Texto apresentado.
****************************************
Zé Silva: 'Brasil é gigante do agro, mas pode ser gigante muito maior'

Deputado federal destaca a importância de Minas no setor rural e expõe ideias para aliar a produção de alimentos à preservação ambiental


03/01/2023 06:00 - atualizado 03/01/2023 08:36

O deputado federal Zé Silva
Zé Silva (foto) é o presidente do Solidariedade em Minas Gerais (foto: Pablo Valadares/Câmara dos Deputados )
Pronto para começar o quarto mandato como deputado federal por Minas Gerais, o agrônomo Zé Silva (Solidariedade) diz enxergar o agro como a "principal potencialidade do mundo". Ele chama a produção rural de setor "fundamental" para o estado e crê que a área pode ser impulsionada por meio do equilíbrio entre a chegada dos alimentos à mesa dos consumidores e a preservação do meio ambiente.
****************************************
Tarefas a realizar.
- a) No texto sobre Zé Silva, transforme em lista o parágrafo que começa com "Pronto para começar o quarto mandato" e mantenha os fatos principais.
- b) Dê a continuação do texto sobre Zé Silva, começando logo depois da última frase.
****************************************
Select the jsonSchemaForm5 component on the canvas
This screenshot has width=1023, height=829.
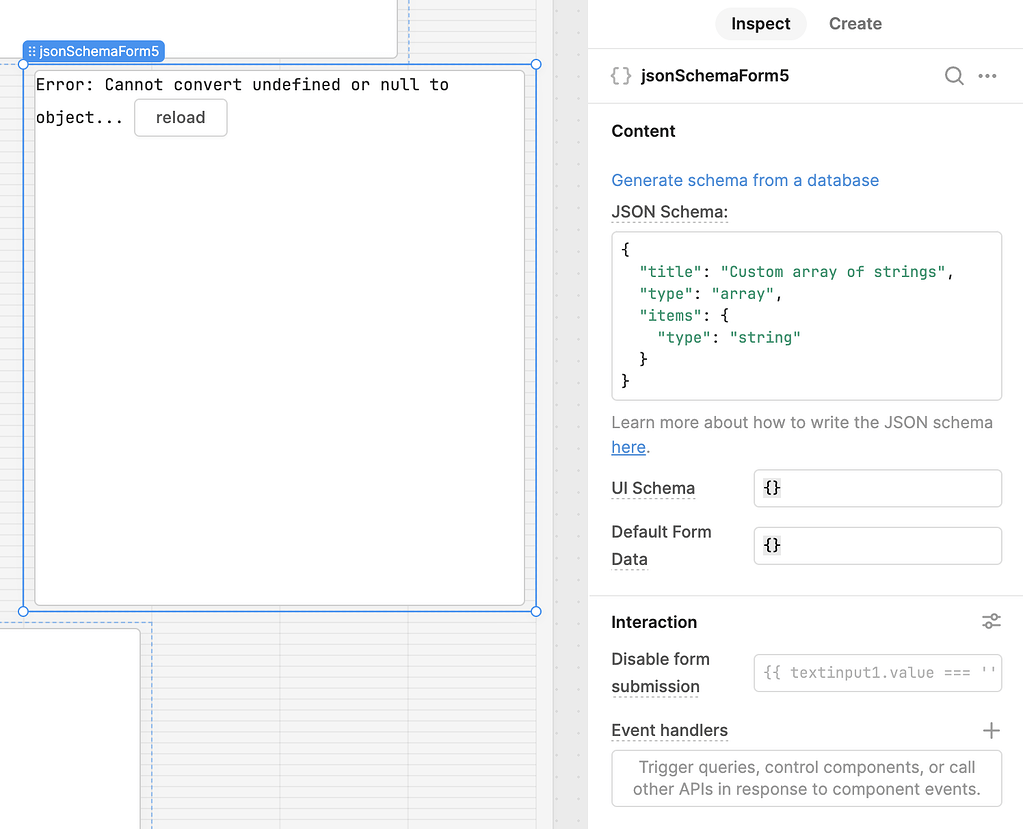279,340
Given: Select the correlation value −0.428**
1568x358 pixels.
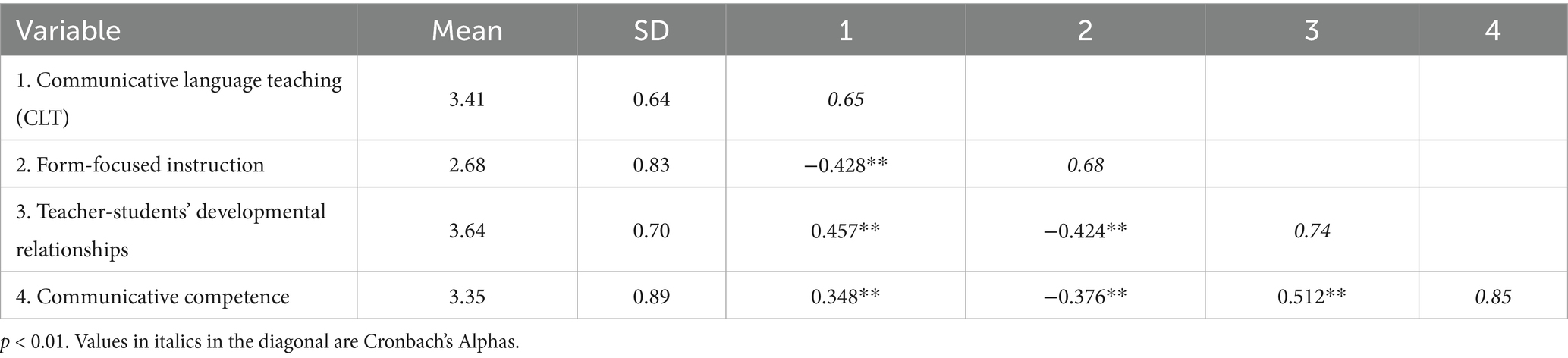Looking at the screenshot, I should (845, 165).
****************************************
Respostas dos exercícios.
- a)
- Zé Silva, agrônomo do Solidariedade, vai começar o quarto mandato como deputado federal por Minas Gerais.
- Ele vê o agro como a "principal potencialidade do mundo".
- Para ele, a produção rural é um setor "fundamental" para o estado.
- Ele acredita que a área pode crescer se houver equilíbrio entre levar alimentos à mesa dos consumidores e preservar o meio ambiente.

- b)
Apesar do otimismo, o parlamentar defende a facilitação das regras que os agricultores precisam seguir para conseguir financiamentos públicos. "O Brasil é um gigante do agro, mas pode ser um gigante muito maior", assinala ao Estado de Minas.

Zé Silva é mais um dos deputados mineiros a participar das edições especiais do "EM Entrevista", podcast de Política do Portal Uai. Nesta conversa, ele destrincha obras federais paralisadas em Minas e no país. "Conseguimos com que a Caixa reduzisse à metade a burocracia (para liberar recursos). Mesmo assim, não resolveu. Os ministérios do Planejamento e da Infraestrutura têm de utilizar ferramentas modernas de gestão", pontua.
No plano nacional, o Solidariedade vai compor a base aliada do presidente Luiz Inácio Lula da Silva (PT). Em Minas, onde a legenda é comandada por Zé Silva, há alinhamento com o governador Romeu Zema (Novo). Por isso, a ideia é utilizar a agremiação como um elo entre o estado e a União.

Paralelamente, a cúpula do Solidariedade se prepara para receber o espólio de outro partido, o Pros, que vai se incorporar à sigla.

A íntegra da entrevista pode ser assistida no YouTube do Portal Uai. Leia a seguir os principais trechos.



Um dos principais setores da economia estadual é a mineração. Agora, há debates em torno do tombamento da Serra do Curral, alvo de projetos de exploração. Qual sua avaliação sobre o setor minerário no estado?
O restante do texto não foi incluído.